Gli elaborati finali diventano così una parte fondamentale del percorso: ebook, storytelling, canzoni, video, cartoni animati, fumetti, interviste, vademecum e contenuti digitali creativi di ogni tipo, tutti realizzati in gruppo, perché per vivere sicuri in un pianeta pulito ci vuole un lavoro di squadra. “A volte i lavori sono semplici, a volte bellissimi.
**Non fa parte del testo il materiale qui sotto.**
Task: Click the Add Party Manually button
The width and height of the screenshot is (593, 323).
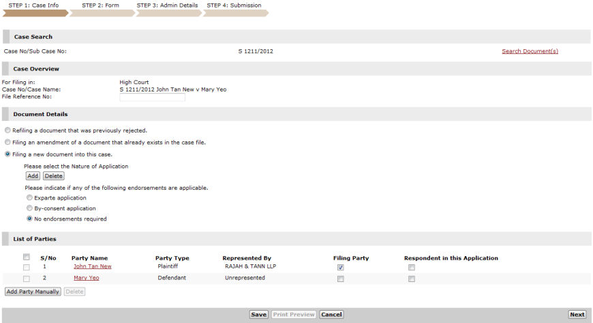Action: (33, 292)
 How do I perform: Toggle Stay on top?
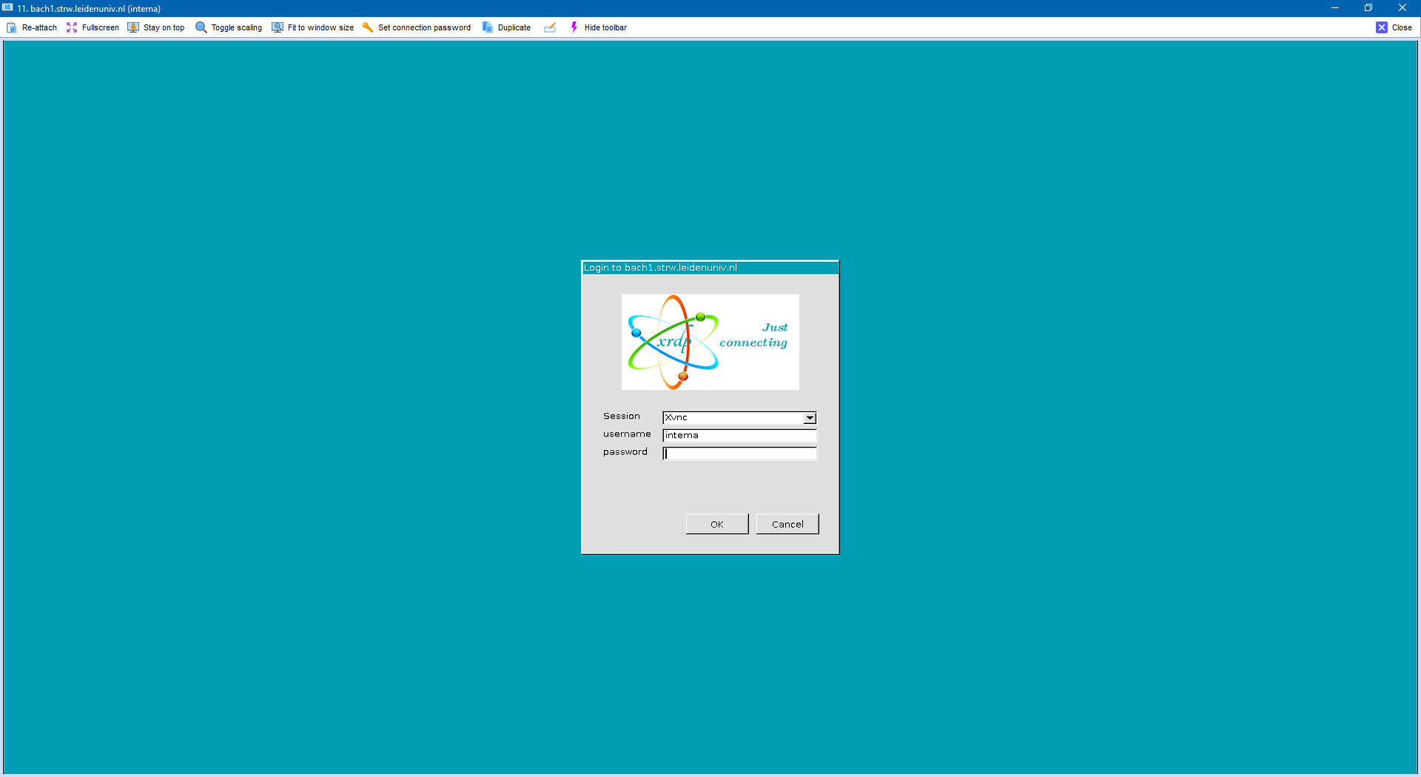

Però dietro si vede sempre il confronto, l’impegno, il lavoro condiviso guidato da insegnanti motivati e motivanti, cui speriamo di fornire spunti per una scuola attenta alle emozioni del singolo e al bene della collettività. Ed è quella la parte più importante”.
Una partecipazione che continua anche fuori dalla scuola. “I ragazzi raccontano l’esperienza ai genitori, agli amici. E spesso continuano a parlarne anche dopo la fine delle attività, divenendo veicolo di buone pratiche di protezione civile e di sostenibilità ambientale”.

Nel tempo, attorno a Coniri, si è così costruita una vera comunità educativa fatta di studenti, docenti, famiglie, ricercatori e rappresentanti di territori diversi. Una rete che usa il gioco per affrontare temi complessi, ma con un obiettivo molto concreto: sviluppare comportamenti consapevoli e lifesaving skills davanti ai rischi naturali.
“Abbiamo costruito una rete di contatti enorme, che cresce ogni anno di più. Rimango collegata con tanti insegnanti anche quando cambiano scuola, ruolo o territorio, e spesso continuano a cercarci perché vogliono portare avanti queste attività anche nelle nuove realtà in cui arrivano. Questo è il ritorno più grande a qualsiasi sforzo: il sentirsi utile agli altri, supporto agli educatori, perché la Ricerca deve essere al servizio della Società e la Società si costruisce sui banchi di scuola”. Perché, come ricorda Giovanna Piangiamore, “la prevenzione funziona davvero quando riesce a entrare nella vita quotidiana delle persone, quando l’automatismo delle giuste scelte fa il bene di tutti, come un buon nudge deve ispirare”.